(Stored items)
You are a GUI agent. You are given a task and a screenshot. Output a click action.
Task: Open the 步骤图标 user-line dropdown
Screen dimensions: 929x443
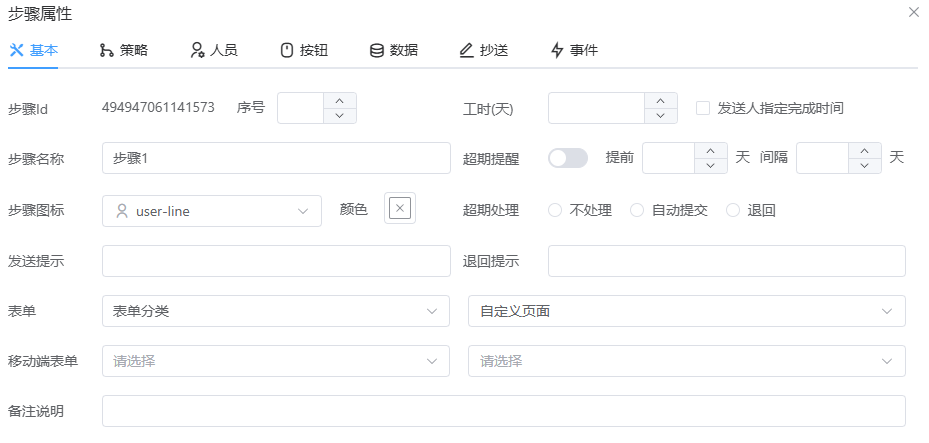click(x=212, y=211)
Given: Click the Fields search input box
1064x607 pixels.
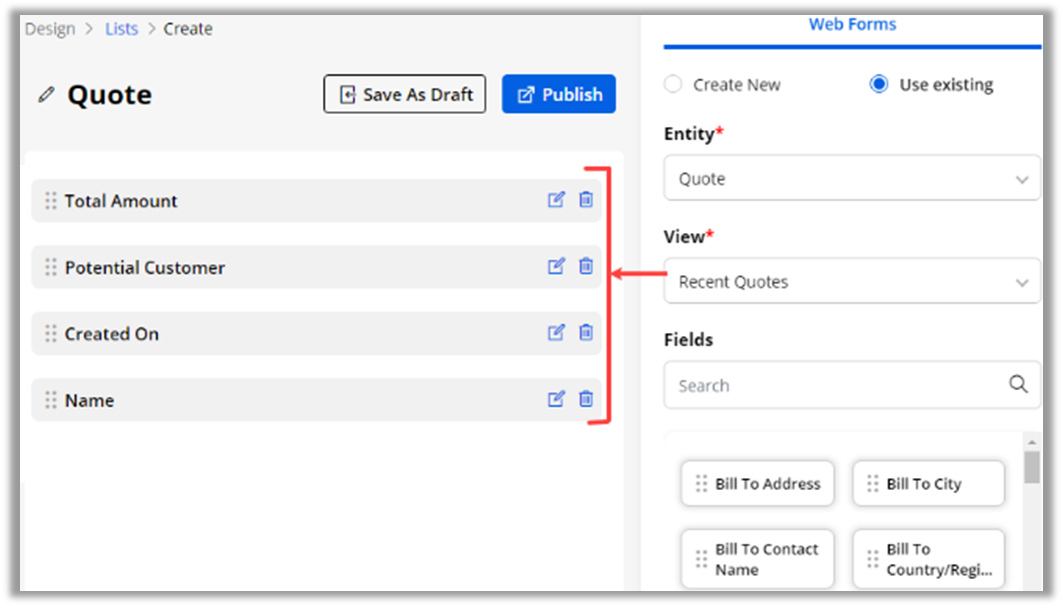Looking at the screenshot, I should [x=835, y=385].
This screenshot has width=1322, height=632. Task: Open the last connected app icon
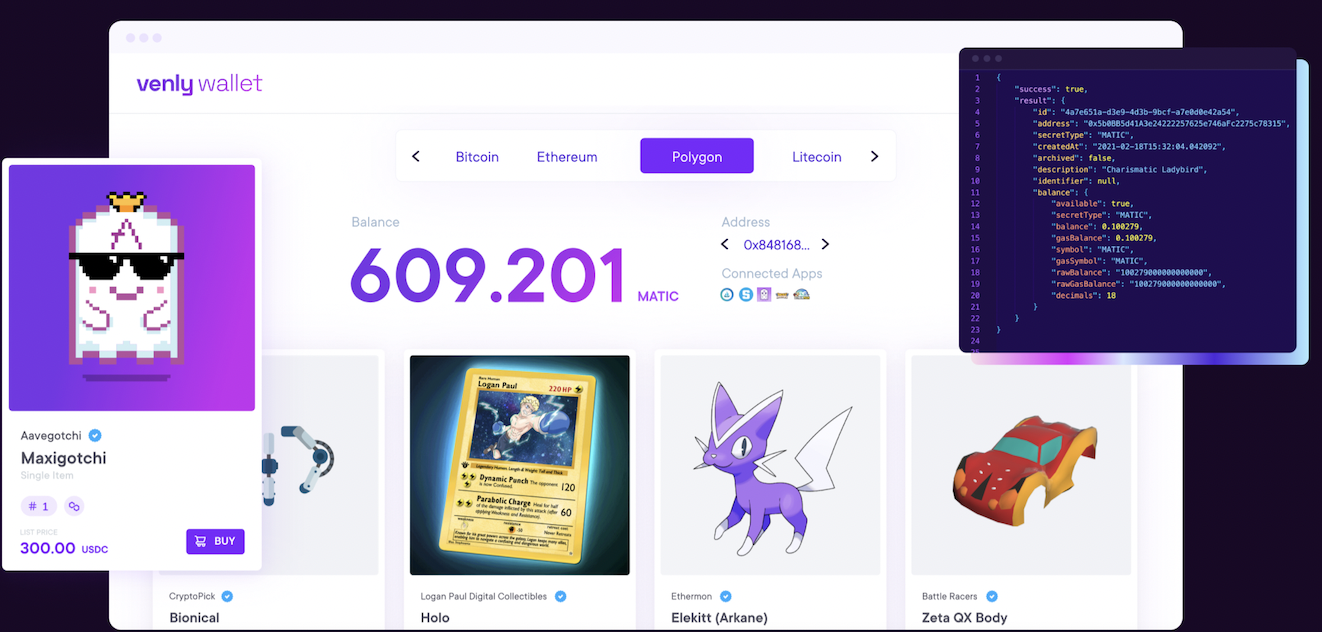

WORK TO BE COMPLETED
Beginning with the line that contains "1064x607 pixels.", repeat every remaining line of the data exactly, the last line included, and omit pictures.

YOUR SOLUTION
1064x607 pixels.
Looking at the screenshot, I should [x=835, y=385].
This screenshot has width=1322, height=632. Task: Open the last connected app icon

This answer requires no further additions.